Training für zukünftige Arbeit

Nichts ist für ewig, auch Stellen im öffentlichen Dienst sind zur Zeit befristet. Da lohnt es sich zwar nicht Wissen auf Halde zu schaffen, aber bestimmte … nennt man das Kompetenzen? 😉 – zu entwickeln, die – und zwar egal wo man landet – von Vorteil sind. Was ich von/über/durch euch lerne, was mir für meine zukünftige Arbeit von nutzen sein wird. Und fürs Leben an sich und überhaupt.

  • Andere Perspektiven gelten und sich von diesen anregen lassen.
  • Aus einer Fülle von Angeboten und Anfragen die „Richtigen“ mit traumwandlerischer Sicherheit herausfischen.
  • Mit Menschen (im firmeneigenen, aber auch übergreifenden Netzwerk) gemeinsam ein „Projekt“ wuppen können.
  • Am Puls der Zeit des eigenen Fachgebietes bleiben und diskursiv beurteilen können, ob für den jeweiligen AG lohnend – oder eher nicht. Apropos Puls.
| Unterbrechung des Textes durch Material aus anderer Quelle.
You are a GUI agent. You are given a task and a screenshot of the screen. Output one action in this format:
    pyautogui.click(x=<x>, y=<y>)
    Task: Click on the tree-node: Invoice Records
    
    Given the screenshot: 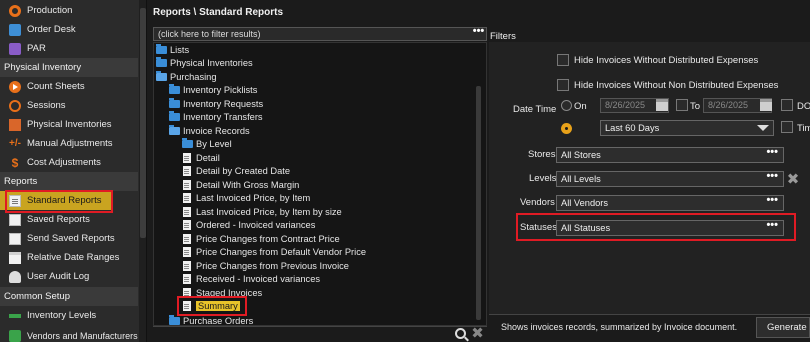 What is the action you would take?
    pyautogui.click(x=210, y=131)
Im (Flow des) Lernen(s) bleiben

Lese ich im Buch oder Internet (oder der ct) über ein Thema, erfahre ich in gewisser Weise Neues, binde die neuen Infos im Idealfalle in mein zukünftiges Verhalten ein. Sie helfen mir z.B. Routinetätigkeiten anders anzugehen und diese damit effizienter abzuarbeiten. Oder servieren mir Ideen, wie diese gleich ganz überflüssig werden können. Der Effekt ist jedoch meiner Erfahrung nach tiefgreifender, so ich das Neue gar selbst produziere. Wie in Form eines Blogposts unter Einbezug und Verlinkung des zuvor recherchierten. Testet man das ganze dann auch noch an der (Online-)Realität aus, … und liest bei anderen über deren Experimente im und mit dem Netz, fängt das ganze wieder von vorne an. Frau kommt in einen Sog/Flow, … der hoffenlich in einer Spirale nach oben führt (oder aber uns alle in den Abgrund reißt. Aber das wäre noch auszutesten. 😉 ).

Schreiben als Grundbedürfnis

Vielleicht ist es aber auch einfach nur so, dass Schreiben ein Grundbedürfnis von mir ist. Und würde ich nicht online schreiben, so täte ich es in einem kleinen verstaubten Tagebuch, verschlossen mit einem Schlösschen, das des Wortes Schloss nicht würdig ist (denn mein Motto ist auch offline open 😉 ). Einfach nur, weil ich mich schriftlich mitteilen muss.